RECORDS SHOWN START
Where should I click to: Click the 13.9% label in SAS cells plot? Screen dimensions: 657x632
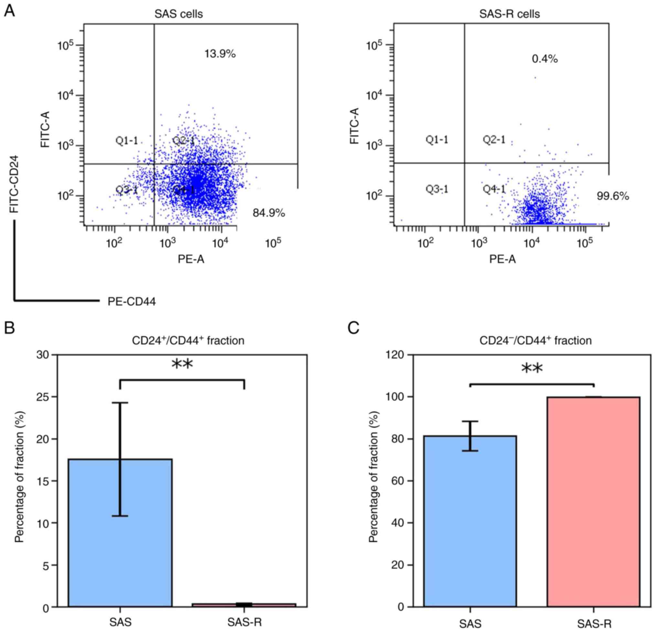point(220,54)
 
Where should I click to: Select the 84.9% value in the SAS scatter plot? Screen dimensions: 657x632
point(269,213)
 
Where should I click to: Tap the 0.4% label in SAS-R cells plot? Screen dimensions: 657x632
point(545,59)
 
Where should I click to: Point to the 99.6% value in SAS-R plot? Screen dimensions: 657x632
point(613,196)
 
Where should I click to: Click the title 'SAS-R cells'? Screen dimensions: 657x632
point(510,14)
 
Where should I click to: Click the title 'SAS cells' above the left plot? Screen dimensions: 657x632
point(179,14)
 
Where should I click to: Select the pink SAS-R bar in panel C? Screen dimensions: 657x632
point(593,502)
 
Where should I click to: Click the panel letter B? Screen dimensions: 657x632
point(9,328)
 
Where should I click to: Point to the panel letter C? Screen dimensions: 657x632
point(354,328)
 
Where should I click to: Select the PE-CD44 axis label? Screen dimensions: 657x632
point(131,302)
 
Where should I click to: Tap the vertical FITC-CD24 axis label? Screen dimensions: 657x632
point(14,184)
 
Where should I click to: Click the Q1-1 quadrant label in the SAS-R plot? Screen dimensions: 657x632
point(437,139)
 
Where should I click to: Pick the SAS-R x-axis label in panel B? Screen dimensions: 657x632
point(244,622)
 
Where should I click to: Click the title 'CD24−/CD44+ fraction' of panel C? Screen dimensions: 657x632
point(535,340)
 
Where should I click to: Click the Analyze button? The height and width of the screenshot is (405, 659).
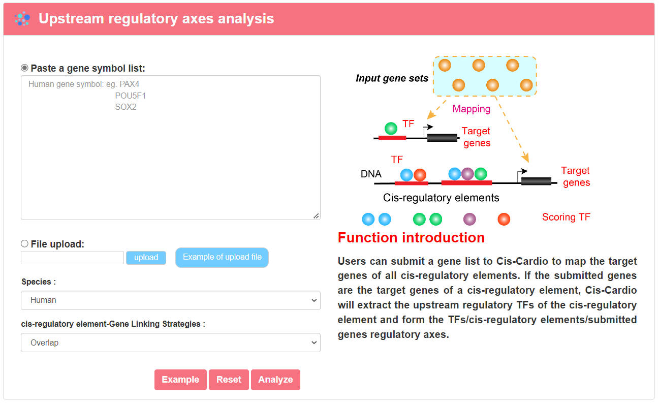click(x=275, y=380)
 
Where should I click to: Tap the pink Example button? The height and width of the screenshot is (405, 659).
click(x=180, y=380)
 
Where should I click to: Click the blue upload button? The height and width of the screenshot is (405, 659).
click(x=146, y=258)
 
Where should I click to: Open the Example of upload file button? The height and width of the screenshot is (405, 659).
click(x=222, y=257)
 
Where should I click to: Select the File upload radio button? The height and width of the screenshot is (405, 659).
click(x=25, y=244)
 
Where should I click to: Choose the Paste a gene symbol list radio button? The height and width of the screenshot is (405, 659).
click(x=25, y=68)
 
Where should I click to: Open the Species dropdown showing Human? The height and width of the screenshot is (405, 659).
click(x=171, y=300)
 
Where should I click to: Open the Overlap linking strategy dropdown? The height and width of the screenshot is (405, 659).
click(x=171, y=342)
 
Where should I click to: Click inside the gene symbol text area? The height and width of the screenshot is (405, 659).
click(x=171, y=148)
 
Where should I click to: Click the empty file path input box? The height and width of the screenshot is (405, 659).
click(x=72, y=258)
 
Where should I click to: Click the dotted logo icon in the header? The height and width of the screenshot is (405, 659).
click(x=22, y=19)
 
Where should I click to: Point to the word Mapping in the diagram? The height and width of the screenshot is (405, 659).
click(x=472, y=109)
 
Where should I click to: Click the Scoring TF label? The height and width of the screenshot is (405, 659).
click(x=566, y=217)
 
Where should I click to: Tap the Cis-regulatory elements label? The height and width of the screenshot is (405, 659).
click(x=441, y=198)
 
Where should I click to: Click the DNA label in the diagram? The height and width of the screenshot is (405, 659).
click(x=371, y=174)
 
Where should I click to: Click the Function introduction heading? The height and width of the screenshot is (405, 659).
click(x=411, y=237)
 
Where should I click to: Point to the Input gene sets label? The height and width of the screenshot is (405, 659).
click(x=392, y=78)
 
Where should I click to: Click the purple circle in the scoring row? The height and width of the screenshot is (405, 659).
click(x=469, y=220)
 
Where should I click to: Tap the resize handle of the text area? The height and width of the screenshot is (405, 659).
click(x=316, y=216)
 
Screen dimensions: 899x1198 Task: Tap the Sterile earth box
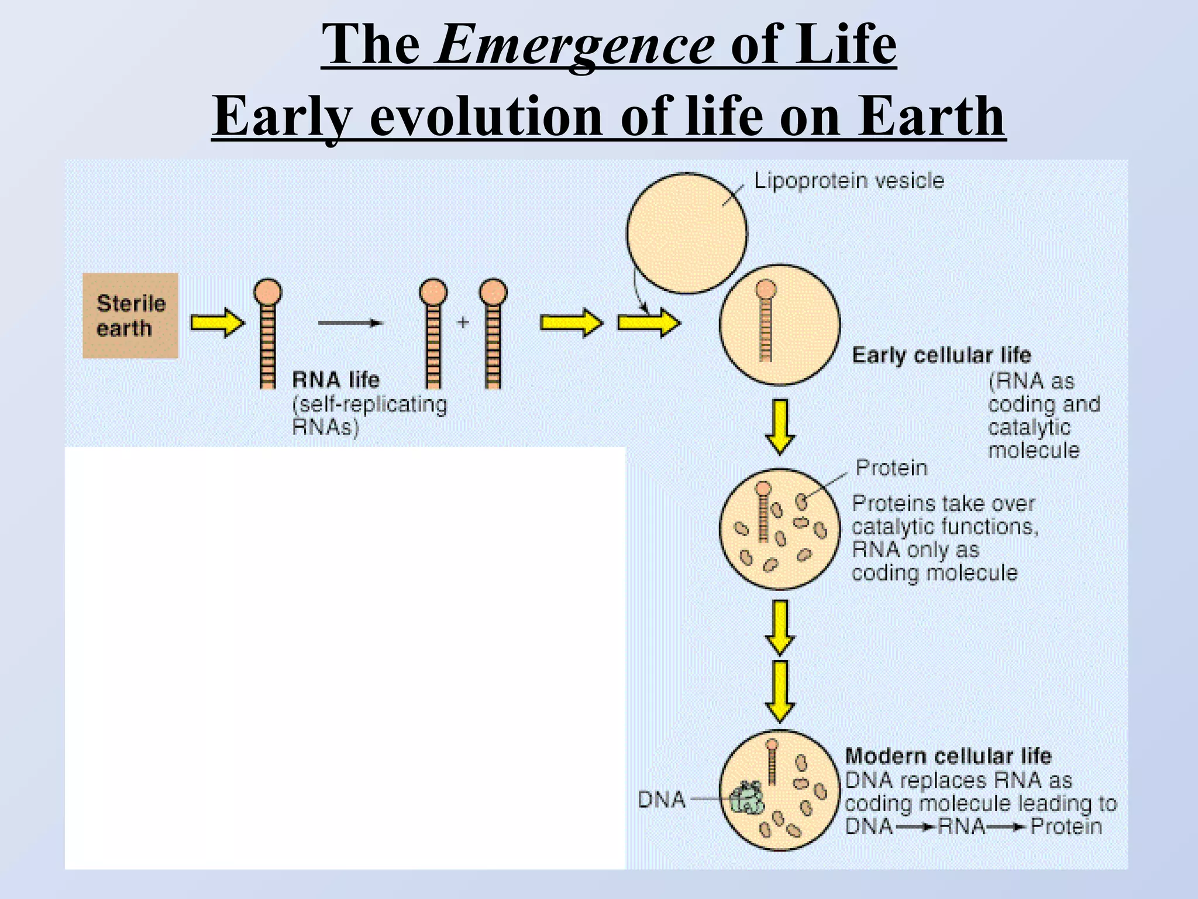[130, 315]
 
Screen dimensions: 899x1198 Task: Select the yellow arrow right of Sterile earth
[217, 322]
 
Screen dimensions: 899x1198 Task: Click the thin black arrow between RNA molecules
[350, 322]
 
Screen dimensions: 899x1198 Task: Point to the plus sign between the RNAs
[463, 322]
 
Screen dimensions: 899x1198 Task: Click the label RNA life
[336, 380]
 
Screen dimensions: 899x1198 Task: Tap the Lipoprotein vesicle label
[848, 180]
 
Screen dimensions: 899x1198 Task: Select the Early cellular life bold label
[941, 355]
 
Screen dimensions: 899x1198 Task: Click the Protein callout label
[891, 468]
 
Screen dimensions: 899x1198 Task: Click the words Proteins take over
[943, 504]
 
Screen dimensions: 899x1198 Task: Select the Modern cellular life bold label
[948, 756]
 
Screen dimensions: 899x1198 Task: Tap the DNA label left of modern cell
[661, 800]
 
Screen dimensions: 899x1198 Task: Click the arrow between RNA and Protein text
[1007, 827]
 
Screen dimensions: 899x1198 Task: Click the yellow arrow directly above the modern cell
[780, 691]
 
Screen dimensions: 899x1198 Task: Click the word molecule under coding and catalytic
[1033, 450]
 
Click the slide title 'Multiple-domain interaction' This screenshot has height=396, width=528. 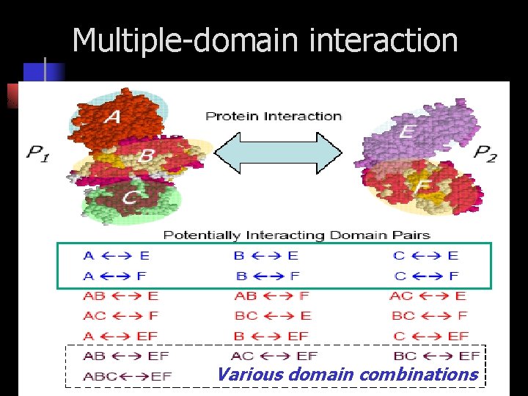(x=265, y=40)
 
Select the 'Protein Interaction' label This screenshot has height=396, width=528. (x=274, y=116)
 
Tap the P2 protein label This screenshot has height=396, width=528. (x=485, y=153)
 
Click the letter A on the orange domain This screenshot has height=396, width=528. (x=114, y=117)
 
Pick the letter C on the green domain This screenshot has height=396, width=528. (x=130, y=197)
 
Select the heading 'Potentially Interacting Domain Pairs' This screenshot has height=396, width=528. (x=296, y=235)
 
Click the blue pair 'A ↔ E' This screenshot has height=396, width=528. (x=117, y=256)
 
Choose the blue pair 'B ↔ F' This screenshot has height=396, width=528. (x=268, y=276)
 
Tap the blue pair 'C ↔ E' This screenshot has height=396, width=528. (x=426, y=256)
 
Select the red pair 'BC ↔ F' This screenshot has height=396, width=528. (x=429, y=316)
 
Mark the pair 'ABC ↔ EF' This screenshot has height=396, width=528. (x=126, y=376)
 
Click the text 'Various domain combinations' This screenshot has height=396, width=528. (x=347, y=375)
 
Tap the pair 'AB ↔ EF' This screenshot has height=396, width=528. (x=126, y=356)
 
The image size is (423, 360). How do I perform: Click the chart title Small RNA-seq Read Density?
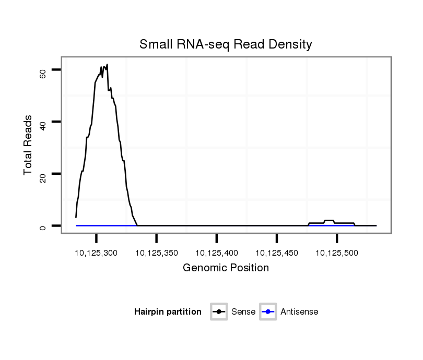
RECORDS SHOWN END
# WORK TO COMPLETE
Could you transcribe exactly the lines running from the one with "Select the red" to the final line of the material above, both included, with no pictures?

# EXPECTED ANSWER
Select the red pair 'BC ↔ F' This screenshot has height=396, width=528. (x=429, y=316)
 
Mark the pair 'ABC ↔ EF' This screenshot has height=396, width=528. (x=126, y=376)
 
Click the text 'Various domain combinations' This screenshot has height=396, width=528. (x=347, y=375)
 
Tap the pair 'AB ↔ EF' This screenshot has height=396, width=528. (x=126, y=356)
 
The image size is (423, 360). How do I perform: Click the chart title Small RNA-seq Read Density?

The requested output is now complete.